Exercise objective - Copy out the records word for word, starting at the line with "Click the animate button" and continuing through the line with "[x=487, y=321]", both of those lines included. Leave the pictures out of your answer.

Material -
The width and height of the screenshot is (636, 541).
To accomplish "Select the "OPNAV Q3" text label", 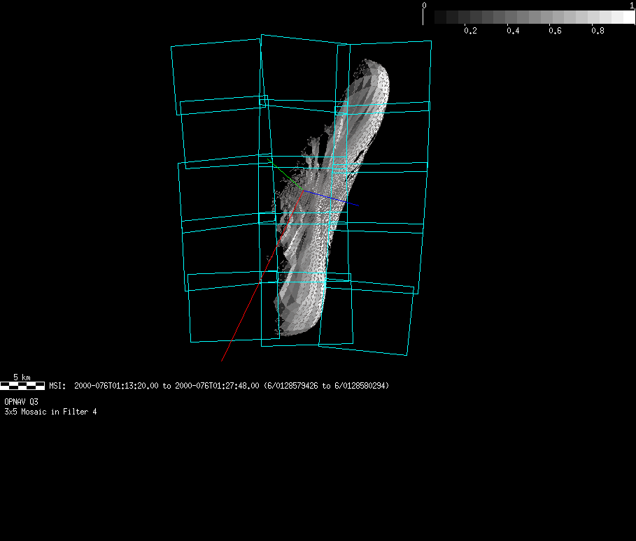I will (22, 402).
* * *
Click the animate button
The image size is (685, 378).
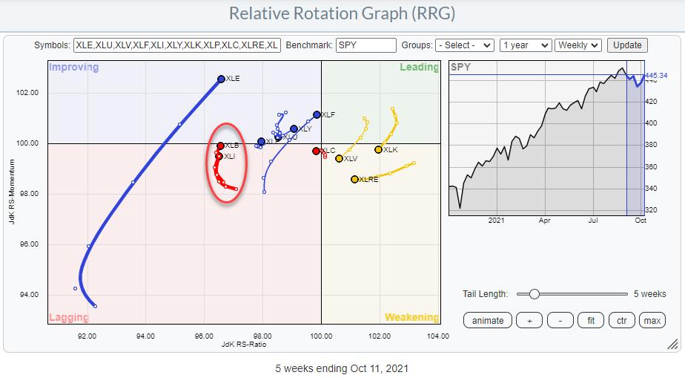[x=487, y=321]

Full solution -
Click the animate button
The image size is (685, 378).
[x=487, y=321]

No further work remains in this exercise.